Segment Open

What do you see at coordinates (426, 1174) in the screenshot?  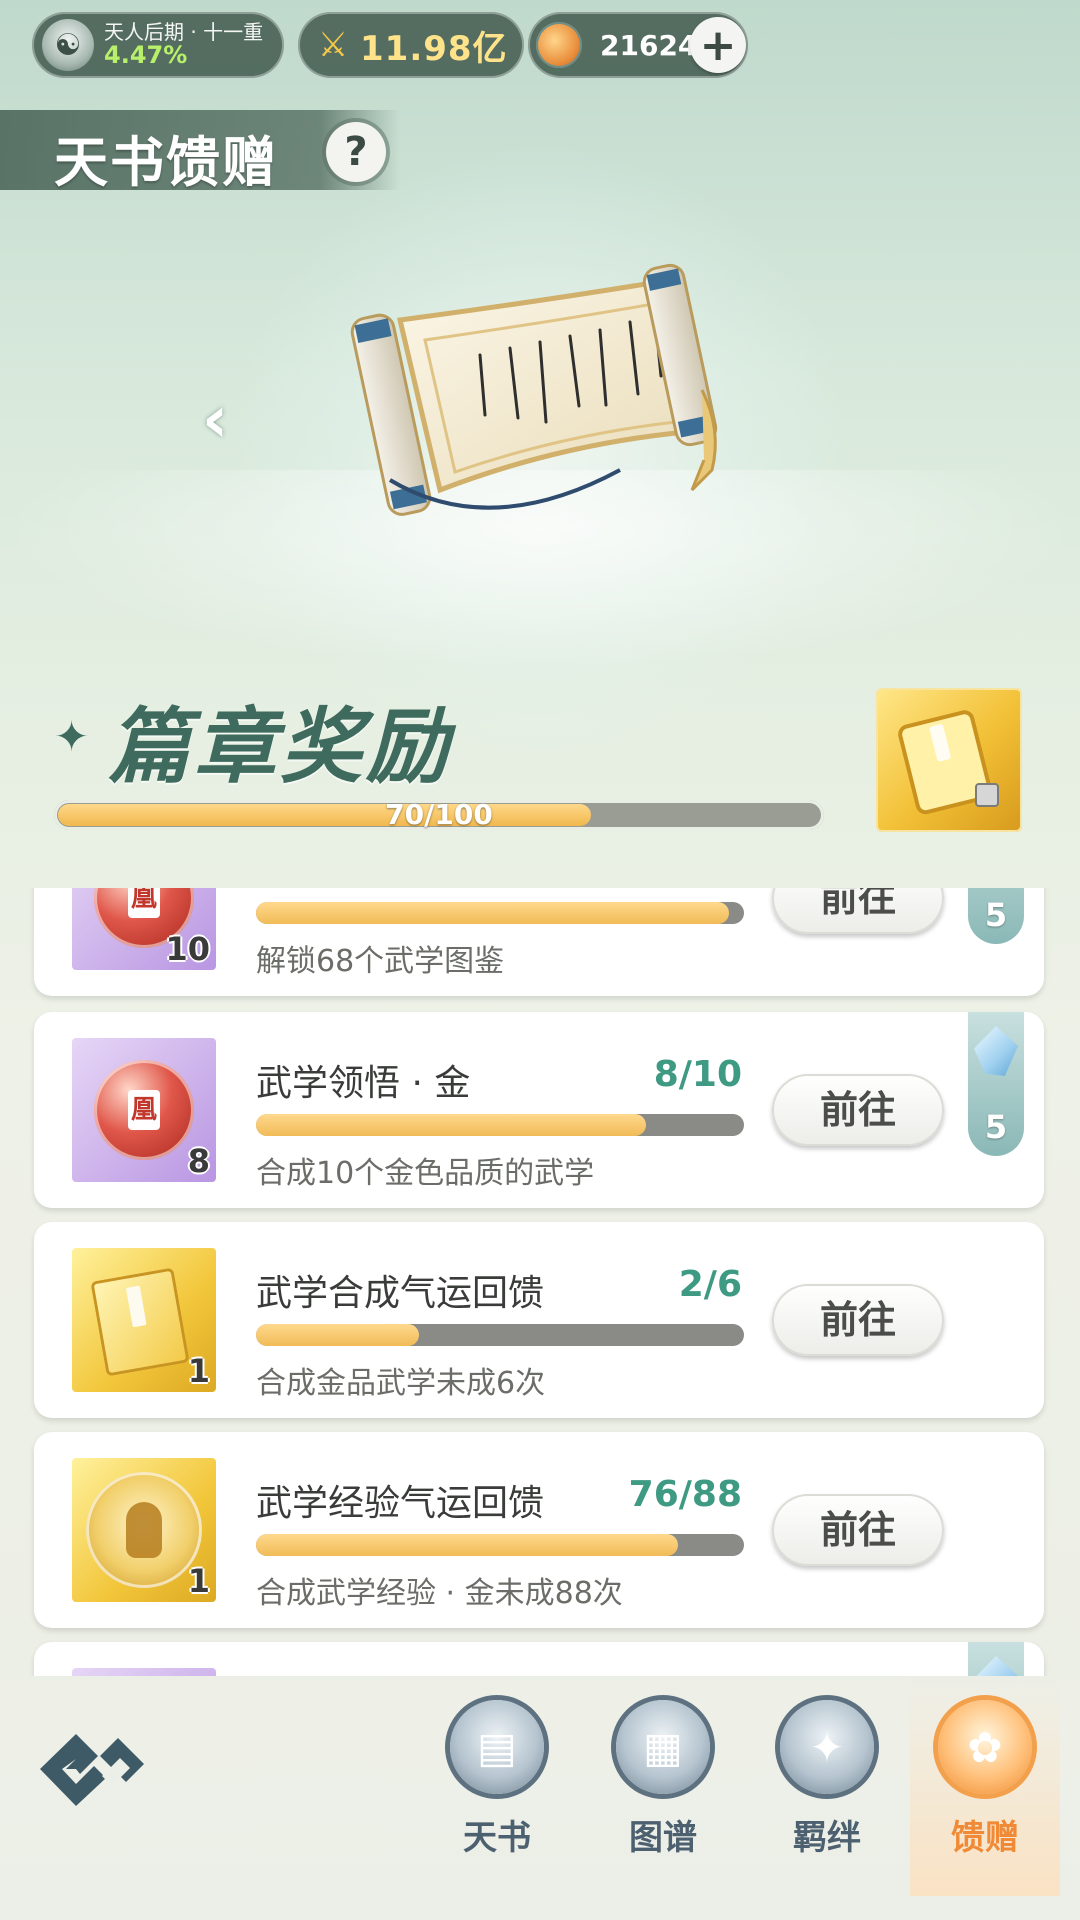 I see `task-description: 合成10个金色品质的武学` at bounding box center [426, 1174].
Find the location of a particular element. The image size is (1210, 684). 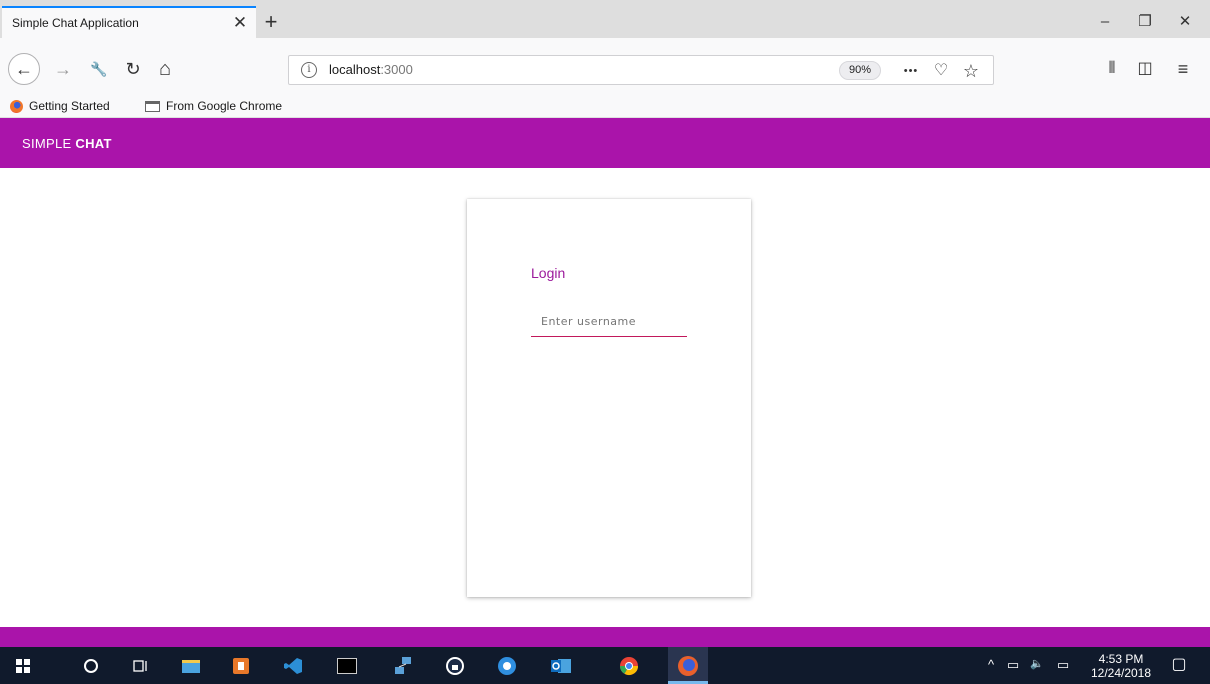

vscode-icon is located at coordinates (293, 666).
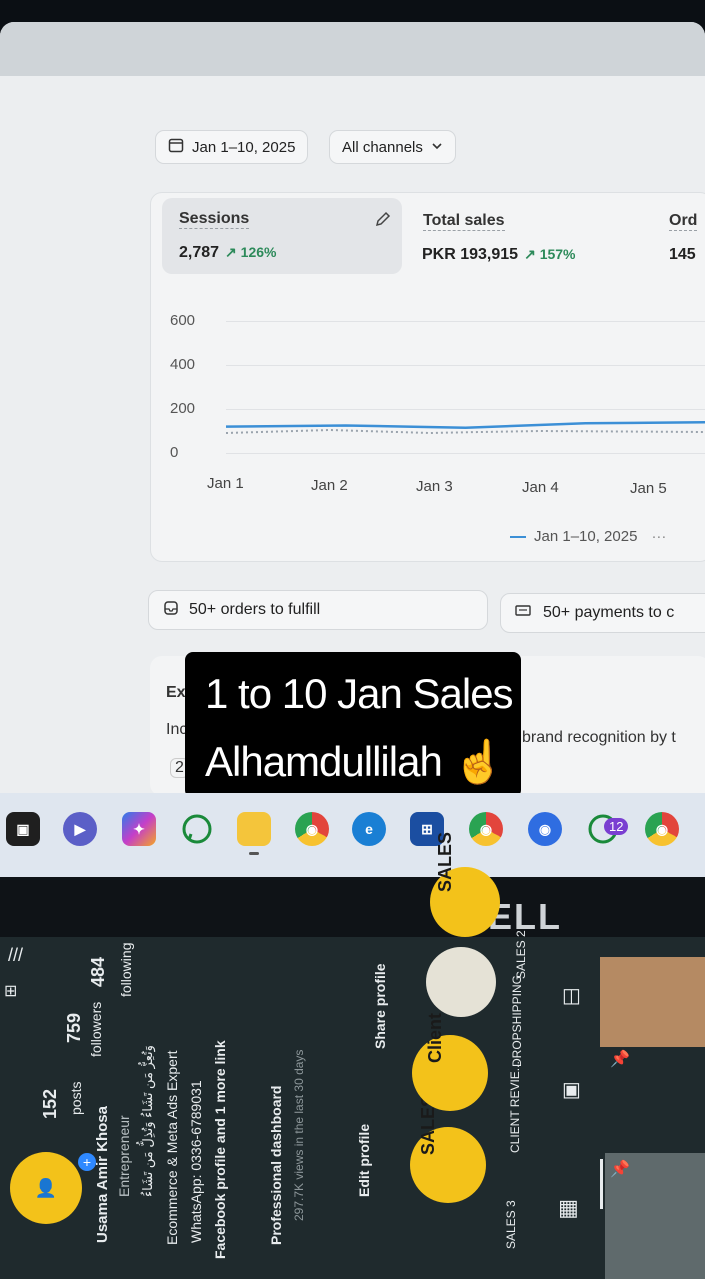  I want to click on professional-dashboard: Professional dashboard, so click(276, 1166).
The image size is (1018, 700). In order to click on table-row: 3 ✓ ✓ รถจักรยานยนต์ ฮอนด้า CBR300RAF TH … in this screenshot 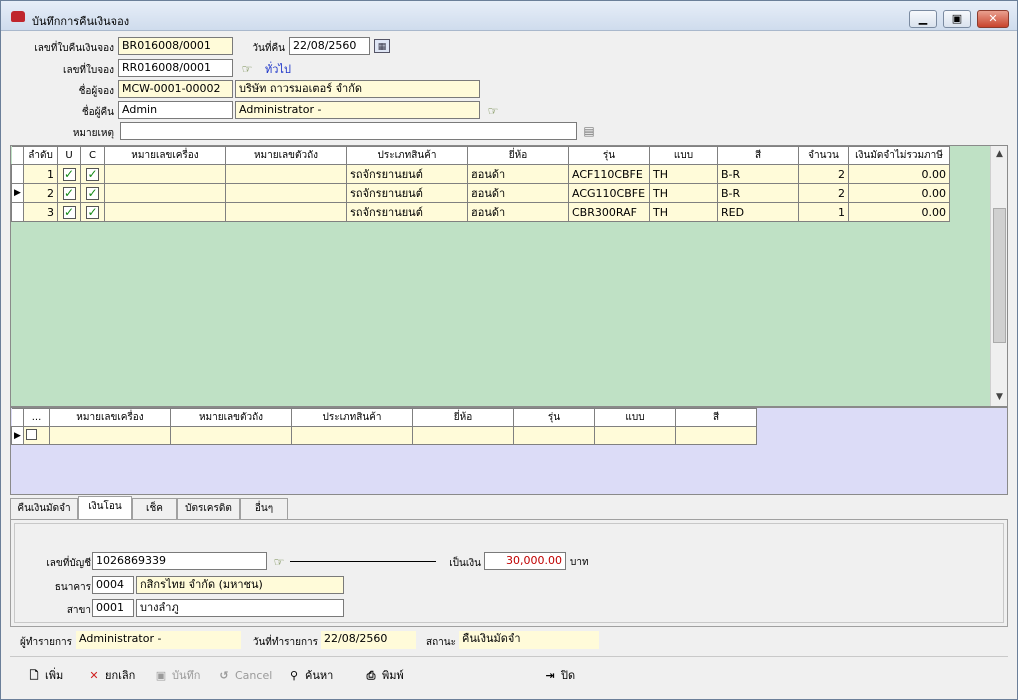, I will do `click(480, 212)`.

Segment Closed

(Problem statement): Please restate the rows from the line with "Find the location" to the line with "I want to click", renaming "particular element" to "specific element" and leaving everything else unchanged. Leave the pictures out of your answer.

(Task response):
Find the location of a specific element. The image size is (1210, 684). 

vscode-icon is located at coordinates (293, 666).
  I want to click on professional-dashboard: Professional dashboard, so click(276, 1166).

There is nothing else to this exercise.